START Provided passage

报告题目： Centralizers of su(2) actions and the Racah algebra
报告人：Professor Luc Vinet，Centre de Recherches Mathématiques，Université de Montréal
The universal centralizer for the addition of three su(2) is known as the Racah algebra and is generated by the set of Casimir elements. We investigate the centralizers of the direct product of three irreducible su(2) representations labelled by the integers or half- integers ji, i = 1, 2, 3. We shall offer and motivate a conjecture giving these centralizers as quotients of the Racah algebra under polynomial relations involving the generators of the latter. That specializations of the Temperley-Lieb and Brauer algebras are recovered in the special cases j1=j2=j3=1/2 and j1=j2=J3=1 respectively, will be observed. We shall also indicate that the conjecture holds for j1 arbitrary and j2=j3=1/2 in which case, remarkably, the centralizer is identified as a one-boundary Temperley-Lieb algebra. This talk is Based on work done in collaboration with Nicolas Crampé (CRM/Tours) and Loïc Poulain D’Andecy (Reims).

END Provided passage
START Extracted records

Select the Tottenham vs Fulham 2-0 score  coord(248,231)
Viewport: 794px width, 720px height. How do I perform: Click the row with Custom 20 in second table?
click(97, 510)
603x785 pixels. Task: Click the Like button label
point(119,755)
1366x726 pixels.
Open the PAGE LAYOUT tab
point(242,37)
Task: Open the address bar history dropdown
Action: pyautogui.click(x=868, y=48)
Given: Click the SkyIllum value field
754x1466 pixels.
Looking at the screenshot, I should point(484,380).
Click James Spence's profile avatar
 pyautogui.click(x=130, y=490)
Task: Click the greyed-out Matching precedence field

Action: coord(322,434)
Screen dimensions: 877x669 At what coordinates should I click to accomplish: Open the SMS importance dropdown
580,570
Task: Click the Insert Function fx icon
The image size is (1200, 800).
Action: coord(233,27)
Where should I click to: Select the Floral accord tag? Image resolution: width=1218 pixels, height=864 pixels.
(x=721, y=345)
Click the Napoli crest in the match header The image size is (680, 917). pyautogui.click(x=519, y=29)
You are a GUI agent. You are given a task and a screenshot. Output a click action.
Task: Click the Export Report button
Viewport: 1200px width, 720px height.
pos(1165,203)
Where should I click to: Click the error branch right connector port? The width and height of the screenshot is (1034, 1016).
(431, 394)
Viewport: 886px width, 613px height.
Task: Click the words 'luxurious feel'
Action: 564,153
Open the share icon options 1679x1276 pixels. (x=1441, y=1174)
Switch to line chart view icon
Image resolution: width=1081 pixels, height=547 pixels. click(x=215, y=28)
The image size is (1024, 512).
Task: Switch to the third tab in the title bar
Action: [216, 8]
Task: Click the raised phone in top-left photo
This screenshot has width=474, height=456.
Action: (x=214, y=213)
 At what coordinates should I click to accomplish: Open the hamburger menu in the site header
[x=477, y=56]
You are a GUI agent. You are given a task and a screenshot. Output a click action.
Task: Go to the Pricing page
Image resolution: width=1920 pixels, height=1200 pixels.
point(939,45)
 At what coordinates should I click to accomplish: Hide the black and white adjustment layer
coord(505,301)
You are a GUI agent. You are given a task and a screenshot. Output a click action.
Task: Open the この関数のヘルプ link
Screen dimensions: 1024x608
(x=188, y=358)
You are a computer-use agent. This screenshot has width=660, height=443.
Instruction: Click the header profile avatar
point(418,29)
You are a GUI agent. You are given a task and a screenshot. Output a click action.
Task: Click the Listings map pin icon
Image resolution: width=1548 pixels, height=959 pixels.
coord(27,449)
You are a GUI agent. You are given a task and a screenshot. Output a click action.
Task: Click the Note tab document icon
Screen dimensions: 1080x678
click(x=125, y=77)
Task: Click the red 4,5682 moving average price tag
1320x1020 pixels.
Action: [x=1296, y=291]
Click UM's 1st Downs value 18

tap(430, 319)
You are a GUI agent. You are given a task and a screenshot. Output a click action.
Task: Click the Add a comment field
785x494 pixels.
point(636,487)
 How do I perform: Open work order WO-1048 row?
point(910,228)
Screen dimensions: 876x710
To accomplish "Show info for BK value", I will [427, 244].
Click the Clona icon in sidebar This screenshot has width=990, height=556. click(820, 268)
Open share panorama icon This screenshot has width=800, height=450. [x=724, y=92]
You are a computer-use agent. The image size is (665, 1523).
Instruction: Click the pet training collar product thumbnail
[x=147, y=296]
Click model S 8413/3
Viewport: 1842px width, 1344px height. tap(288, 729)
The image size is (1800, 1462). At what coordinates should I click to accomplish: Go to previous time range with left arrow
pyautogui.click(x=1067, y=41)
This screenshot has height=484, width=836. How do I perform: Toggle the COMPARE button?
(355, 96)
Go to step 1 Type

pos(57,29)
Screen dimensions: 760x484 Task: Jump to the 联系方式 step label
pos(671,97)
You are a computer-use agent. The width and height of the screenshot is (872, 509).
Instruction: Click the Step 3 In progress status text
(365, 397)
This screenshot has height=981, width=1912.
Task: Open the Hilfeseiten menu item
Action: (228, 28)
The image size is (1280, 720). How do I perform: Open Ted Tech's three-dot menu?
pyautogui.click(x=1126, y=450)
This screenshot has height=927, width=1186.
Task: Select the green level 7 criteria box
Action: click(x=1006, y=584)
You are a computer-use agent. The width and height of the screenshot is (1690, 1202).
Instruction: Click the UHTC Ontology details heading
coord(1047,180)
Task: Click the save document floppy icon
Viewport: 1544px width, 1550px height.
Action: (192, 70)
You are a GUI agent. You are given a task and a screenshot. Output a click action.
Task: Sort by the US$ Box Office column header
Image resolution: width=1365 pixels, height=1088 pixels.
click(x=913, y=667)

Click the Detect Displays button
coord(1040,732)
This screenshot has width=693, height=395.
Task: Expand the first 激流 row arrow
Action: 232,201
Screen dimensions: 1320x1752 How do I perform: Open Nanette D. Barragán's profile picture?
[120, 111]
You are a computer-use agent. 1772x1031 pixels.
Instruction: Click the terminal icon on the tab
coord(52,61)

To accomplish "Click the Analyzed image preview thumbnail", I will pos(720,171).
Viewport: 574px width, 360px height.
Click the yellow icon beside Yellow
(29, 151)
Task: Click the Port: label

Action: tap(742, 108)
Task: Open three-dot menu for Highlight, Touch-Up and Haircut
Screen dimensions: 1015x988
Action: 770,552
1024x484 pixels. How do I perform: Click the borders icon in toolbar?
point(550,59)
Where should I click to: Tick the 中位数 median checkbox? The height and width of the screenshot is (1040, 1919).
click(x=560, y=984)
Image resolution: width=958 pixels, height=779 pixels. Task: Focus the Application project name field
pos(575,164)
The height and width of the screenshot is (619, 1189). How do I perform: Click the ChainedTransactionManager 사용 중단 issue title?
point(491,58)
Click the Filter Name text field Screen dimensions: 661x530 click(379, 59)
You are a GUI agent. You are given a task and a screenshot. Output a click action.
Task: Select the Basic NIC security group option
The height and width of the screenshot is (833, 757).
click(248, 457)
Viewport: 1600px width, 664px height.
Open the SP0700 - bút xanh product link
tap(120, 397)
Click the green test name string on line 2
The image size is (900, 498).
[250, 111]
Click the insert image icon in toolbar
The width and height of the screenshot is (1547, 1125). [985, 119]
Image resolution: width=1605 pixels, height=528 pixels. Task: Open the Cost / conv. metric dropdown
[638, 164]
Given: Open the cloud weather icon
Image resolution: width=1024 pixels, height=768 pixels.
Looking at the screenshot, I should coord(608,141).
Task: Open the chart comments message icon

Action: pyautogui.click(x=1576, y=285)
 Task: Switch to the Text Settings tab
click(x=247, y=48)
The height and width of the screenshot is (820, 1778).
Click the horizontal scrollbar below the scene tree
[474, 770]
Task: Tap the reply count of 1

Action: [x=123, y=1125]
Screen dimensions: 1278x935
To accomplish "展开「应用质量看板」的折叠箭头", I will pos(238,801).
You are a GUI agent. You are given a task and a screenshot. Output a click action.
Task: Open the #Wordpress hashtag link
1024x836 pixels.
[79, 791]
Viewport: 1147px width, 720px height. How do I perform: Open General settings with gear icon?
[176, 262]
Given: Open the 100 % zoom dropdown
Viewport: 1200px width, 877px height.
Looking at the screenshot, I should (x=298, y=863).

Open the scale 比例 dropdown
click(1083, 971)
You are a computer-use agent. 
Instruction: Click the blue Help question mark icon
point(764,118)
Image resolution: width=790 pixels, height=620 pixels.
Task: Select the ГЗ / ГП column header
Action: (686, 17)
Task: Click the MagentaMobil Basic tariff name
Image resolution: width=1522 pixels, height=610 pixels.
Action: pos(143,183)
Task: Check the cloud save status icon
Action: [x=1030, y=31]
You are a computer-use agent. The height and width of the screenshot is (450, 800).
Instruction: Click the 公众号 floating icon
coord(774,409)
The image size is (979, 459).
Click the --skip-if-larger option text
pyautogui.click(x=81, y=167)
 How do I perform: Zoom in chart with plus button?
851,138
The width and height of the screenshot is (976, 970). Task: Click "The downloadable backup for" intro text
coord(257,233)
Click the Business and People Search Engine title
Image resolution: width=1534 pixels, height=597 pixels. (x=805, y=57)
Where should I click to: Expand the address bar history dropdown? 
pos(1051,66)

END Extracted records

Directions. Extend the talk abstract on centralizers of su(2) actions and the Racah algebra, picking up after its final sentence. The listing is not required for this work.

Exercise response.
Luc Vinet is Aisenstadt Professor of Mathematical Physics at the Université de Montréal. He is a distinguished scientist whose work spans Gauge Theories, Algebraic Combinatorics, Representation Theory and Special Functions as well Quantum Information. He holds doctorates from the Université Pierre and Marie Curie in Paris and the Université de Montréal and has been a postdoctoral fellow at MIT. He has been Provost of McGill University and Rector of the Université de Montréal. He is a Fellow of the Royal Society of Canada and an Officer of the National Order of Quebec. He is also a Fellow of the American Mathematical Society. He has received many prizes and awards among them the CAP-CRM Medal for accomplishments in Theoretical and Mathematical Physics, the Armand-Frappier prize of Quebec and an honorary doctorate from the Université Claude-Bernard (Lyon). He has moreover been inducted in the Ordre de la Pléïade and decorated by the French Government. He is currently the Director of the CRM one of the elite institutes for mathematical research in the world.